Life History & Behaviour

C. parthenopeum are gonochoristic animals in the sense that each individual are of a single sex. They have a short breeding period that occurs only at certain times of the year. In the study done by Laxton, 1969, it was observed that pairing of C. parthenopeum individuals began in October but copulation only occurred just before egg-laying in January of the following year, carrying on into March with some extending until May. Copulation was also found to be brief, hardly lasting more than a day. Eggs laid are cared for by the female for a month until they hatch. The C. parthenopeum veliger larvae that emerges from the eggs has a remarkable feature shared by all ranellids in which they are long-lived and teleplanic, with larval life recorded to be up to a year in these animals including C. pileare and C. nicobarium (Scheltema, 1971). It have been observed that the larvae undergo growth stasis by shifting to an equilibrial condition of no growth in the absence of environmental cues and inhibit metamorphosis even after it has become competent (Pechenik, 1984). Poorly calcified larval shells (protoconch) enables it to achieve long distance travel and the shell is later strengthened by tanning their shell proteins (Pechenik, 1984). Reproduction of the closely related C. pileare occurs through aggregations of 2 or more males to a female. The females lay their heavily yolked eggs in masses within an egg capsule at intermittent intervals (Laxton, 1969). Experiments done by Muthiah & Sampath, 2000, estimated that C. pileare produced an average of 200 egg capsules with 2985 eggs each.

Feeding

Ranellidae are grouped together with other predatory gastropods as a predatory grazer and feeds on mostly bivalves and ascidians, with other types being predators and scavengers (Laxton, 1971). They hunt with the use of their well developed eyes, chemoreception through the use of their osphradium and also by their cephalic tentacles. This was shown by Laxton, 1971, where grazing cymatiids only responded to prey items placed in their vicinity when there was a current flowing. Even when there was no prey placed with them, the animals only moved when there was water movement and most of this movements were upstream to allow water to flow into their osphradium (Laxton, 1971).

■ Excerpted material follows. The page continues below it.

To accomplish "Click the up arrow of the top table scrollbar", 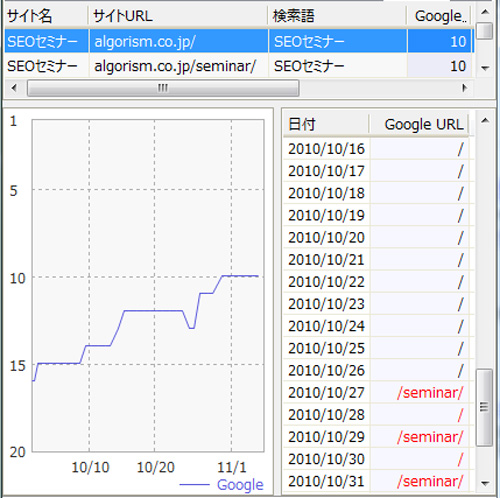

Prey intrusion of ascidians are achieved by grasping the prey with its foot and plunging its proboscis into the prey through a temporary groove in the foot. Once the proboscis have made contact with the test, the radula is thrusted out by the odontophore with the teeth erected into a rasping position. The jaws then bite down at the fullest extent of the radula to either cut flesh or hold the prey as the radula is retracted (Laxton, 1971). The predation on bivalves by C. parthenopeum are not well known, but the closely related C. pileare uses an anaesthetising fluid on unwary bivalves so as to prevent them from closing its shell (Houbrick & Fretter, 1969). These salivary fluids have been found in other gastropods families such as ranellidae, cassidae and tonnidea (Houbrick & Fretter, 1969).